Handling multiple masters (“heartbeat to Master quorum” design)

In order to handle multiple masters, tablet servers must support initialization with multiple master addresses, the ability to determine which master is the leader (much like this is currently done on the C++ client), and to be able to send heartbeats to non-leader masters (to address the “CreateTable() unavailability on fresh master” issue above). Tablet servers will need to maintain per-master state, indicating whether that master is currently a leader, and whether they need to (re-)send their registration (or in the case of the leader, a full tablet report) to that master.

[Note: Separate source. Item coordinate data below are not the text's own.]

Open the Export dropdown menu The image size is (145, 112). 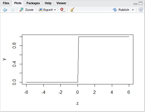(x=47, y=10)
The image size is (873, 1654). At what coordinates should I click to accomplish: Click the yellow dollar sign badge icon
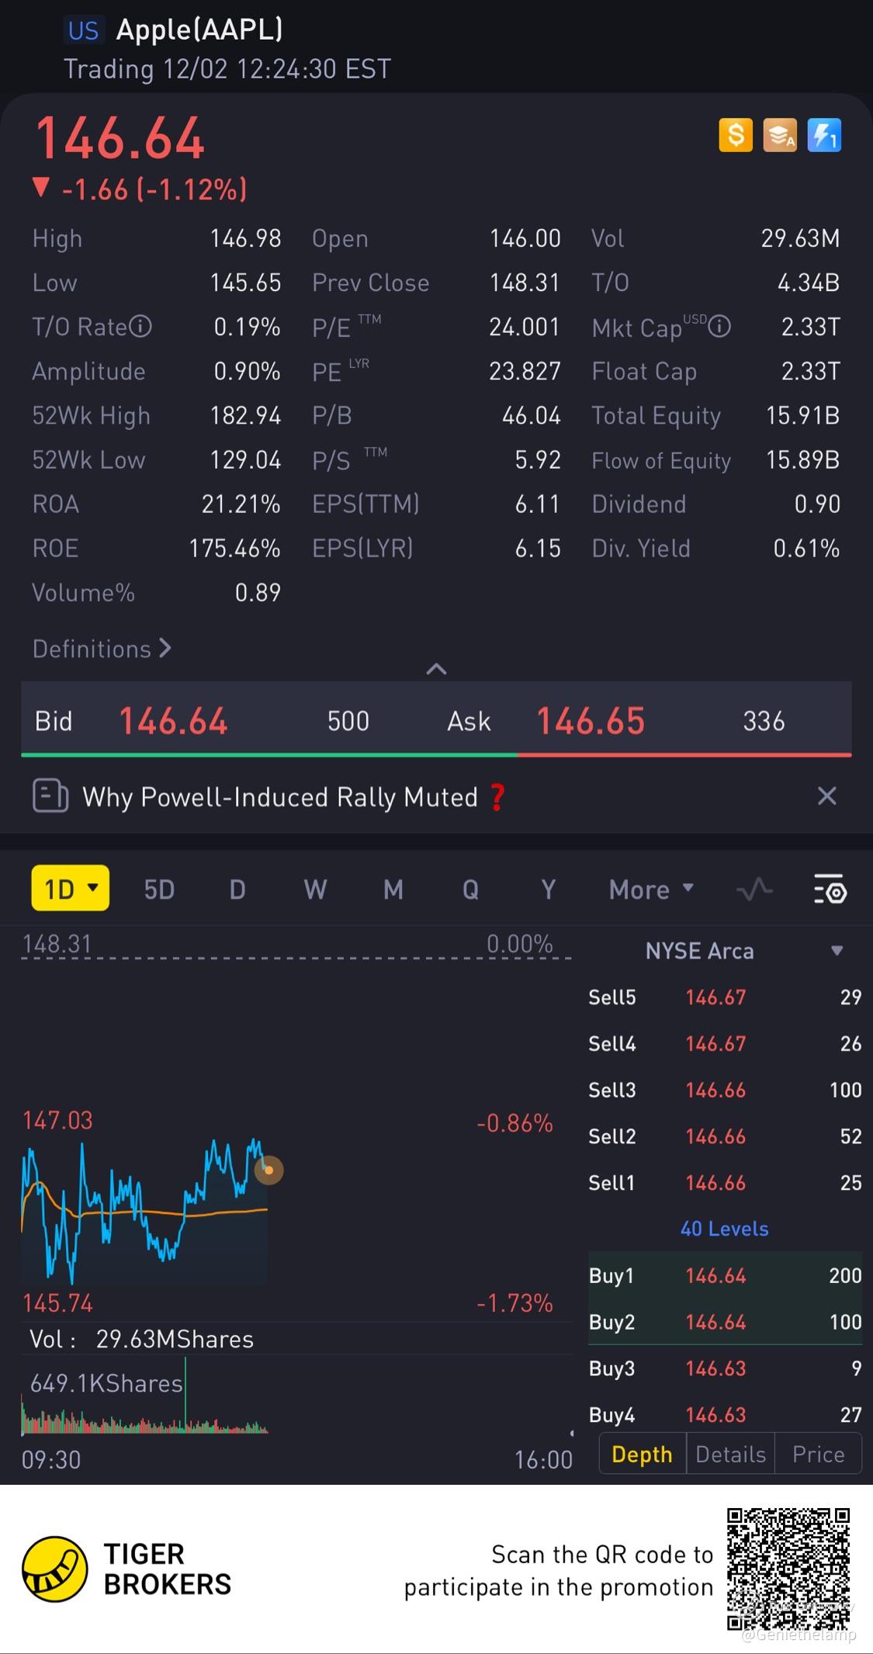[736, 136]
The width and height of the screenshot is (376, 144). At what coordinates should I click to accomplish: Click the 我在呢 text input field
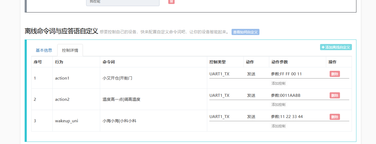123,2
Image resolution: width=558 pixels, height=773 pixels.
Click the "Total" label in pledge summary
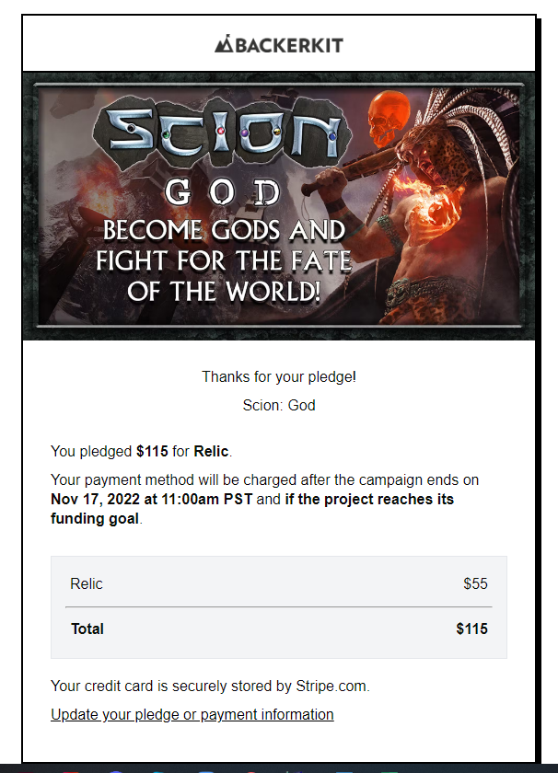[87, 629]
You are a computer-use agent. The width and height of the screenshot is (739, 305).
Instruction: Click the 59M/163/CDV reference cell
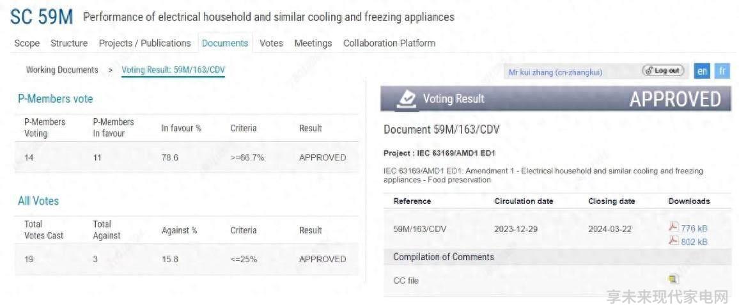pyautogui.click(x=420, y=230)
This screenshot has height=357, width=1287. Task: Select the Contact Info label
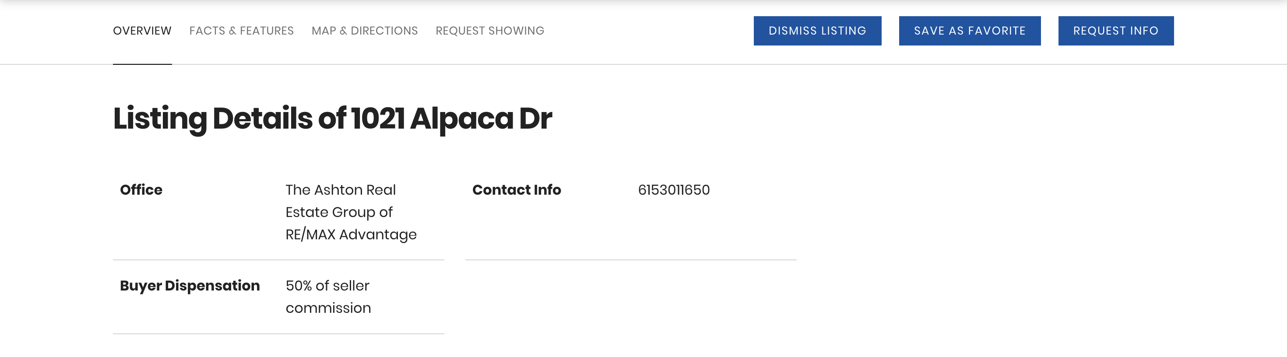517,190
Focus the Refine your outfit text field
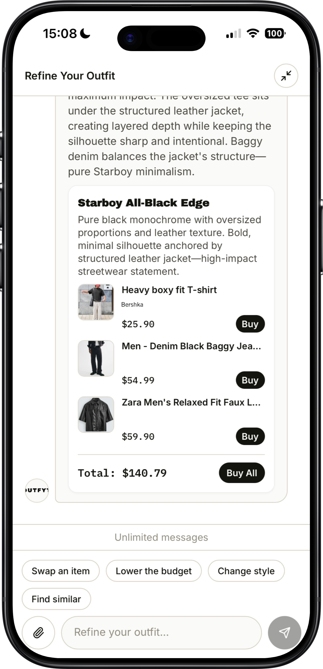Viewport: 323px width, 669px height. pyautogui.click(x=161, y=632)
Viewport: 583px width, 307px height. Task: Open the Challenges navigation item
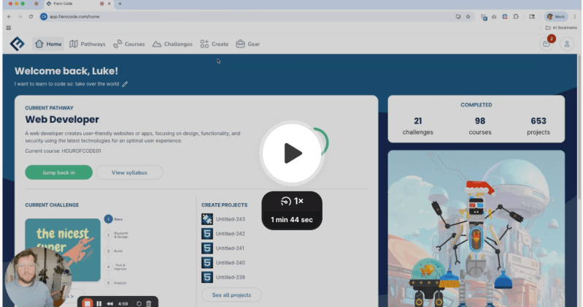coord(172,44)
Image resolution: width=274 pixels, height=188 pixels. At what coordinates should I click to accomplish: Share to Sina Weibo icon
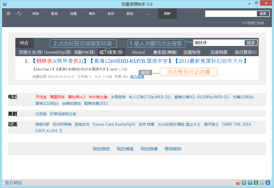coord(238,183)
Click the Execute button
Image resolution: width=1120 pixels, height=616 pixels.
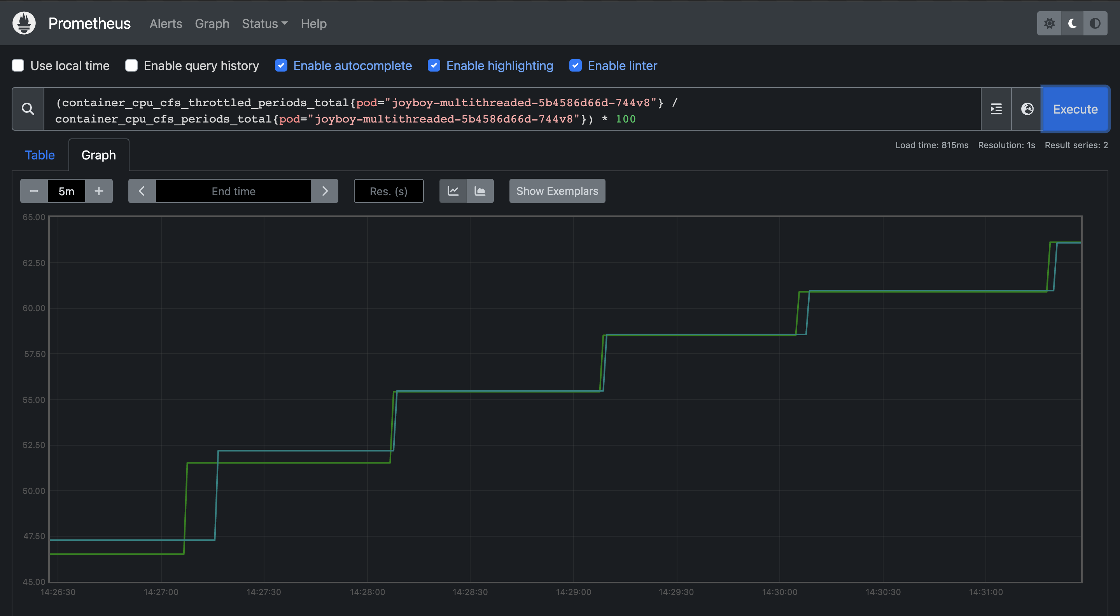1075,109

Master server must be changed to allow non-leader masters to support handling heartbeats from tablet servers, applying the heartbeat information only to the in-memory state (i.e., disregarding full tablet reports) only and not to the CatalogManager (only process routine heartbeats and TS registration, updating the mapping of live tablet servers). Authoritative information (the (table, key) -> tablet, and tablet -> TS mapping) that is in the hot-path of all clients requests is served from hard state, which is replicated via the master’s consensus quorum. Client queries (and full tablet reports from tablet servers) will still be handled only by the leader master.

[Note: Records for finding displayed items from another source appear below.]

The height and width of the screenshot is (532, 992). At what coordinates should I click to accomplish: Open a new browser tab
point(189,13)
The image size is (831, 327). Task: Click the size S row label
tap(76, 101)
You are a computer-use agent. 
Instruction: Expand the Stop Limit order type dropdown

The heartbeat response from a master server will also indicate whether or not that master server is the leader. The TS, upon receiving a response saying a master server is not the leader from the previous leader, will determine the new leader (just as it does during the initialization routine) and send full tablet reports (if required) to that leader.

Summary of supported remote functionality, by role

RPCLeader MasterFollower Master
Ping(),
TSHeartbeat()
YesYes
ListTables(),
GetTableLocations(),
GetTabletLocations(),
GetTableSchema(),

CreateTable(),
DeleteTable(),
AlterTable()
YesNo

The List* and Get* calls need cache invalidation upon Update() to work properly on a follower, unless we disable the RWC cache.
ListTabletServers(),
ListMasters(),
GetMasterRegistration()
YesYes

Deliverables

  1. Extract any code that could be shared between the client, master, and tablet server. Namely, this would be the code that handles server registration, finding the quorum leader. Presently we have separate data structures for the tablet server and master registration, these could be unified as “server registration”, allowing code re-use in places where it makes sense (provided the newly added abstractions do not, by themselves, increase complexity). Status: DONE
  2. Support initializing a tablet server with multiple masters, heartbeating to the leader master, and handling leader master failures. NOTE: this doesn’t address the CreateTable() issue above. Status: DONE.
  3. Test 1: start a cluster, initialize a client, create a table, change the leader master, and verify that we can perform a scan on the tablet immediately after the new leader master is started.
  4. Test 2: start a cluster, initialize a client, create table A, change the leader master, sleep for a period sufficient for the tablet servers to send their heartbeats to the master, and verify that we can delete table A and create table B.
  5. Address the CreateTable() issue above: support sending heartbeats to all of the masters (not just the leader).
  6. Test: like “Test 2” above, but without waiting for the heartbeats to go through.